Las salvaguardas fallaron en múltiples niveles. Primero, la promesa de mayor rendimiento no se materializó de manera consistente, y en algunos casos, se observaron regresiones significativas, especialmente con hardware popular como NVIDIA. Segundo, el modelo de seguridad, aunque bien intencionado, impuso restricciones que rompieron flujos de trabajo establecidos y esperados por los usuarios, sin ofrecer alternativas robustas o estandarizadas. Esto generó una fricción considerable, ya que los usuarios se vieron obligados a sacrificar funcionalidad por una seguridad cuyo modelo de amenaza no siempre se alineaba con sus necesidades.

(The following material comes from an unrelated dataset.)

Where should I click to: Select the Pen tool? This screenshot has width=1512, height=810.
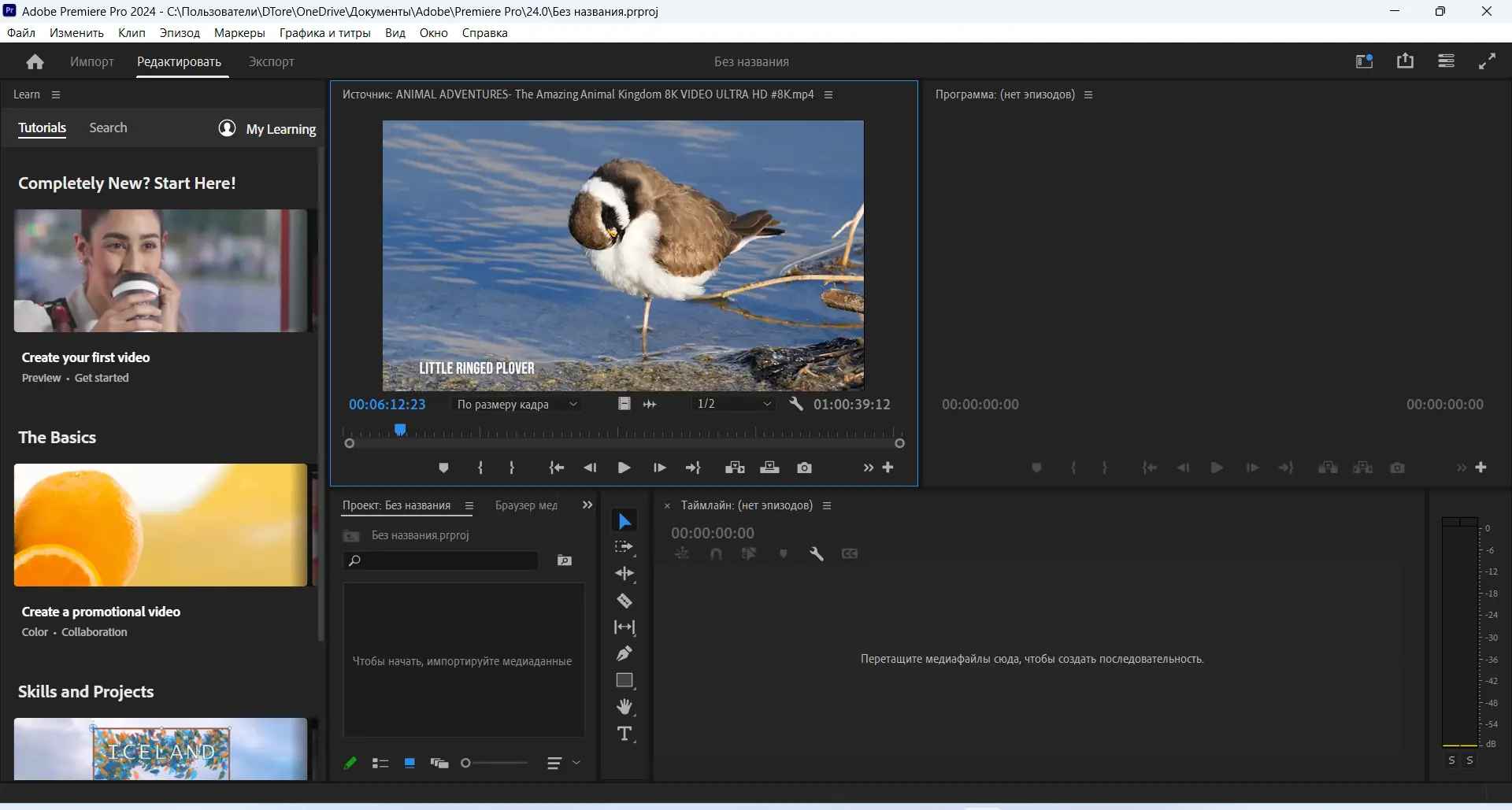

La falta de una ruta de transición clara y la fragmentación resultante son fallos críticos. En lugar de ser un reemplazo 'drop-in', Wayland exigió que todo el ecosistema (aplicaciones, toolkits, compositores) se adaptara a un nuevo paradigma, a menudo sin una especificación completa o estable para funcionalidades comunes. Esto contrasta fuertemente con proyectos exitosos como PipeWire, que logró una adopción rápida al ofrecer compatibilidad y una mejora clara. La actitud de algunos desarrolladores de Wayland, percibida como despectiva hacia las preocupaciones de los usuarios, exacerbó la frustración y ralentizó aún más la adopción, creando una brecha entre las expectativas del desarrollador y las necesidades del usuario final. El resultado es un proyecto de 17 años que, a pesar de sus méritos técnicos, no ha logrado reemplazar completamente a su predecesor y ha introducido una nueva capa de complejidad y frustración en el escritorio Linux.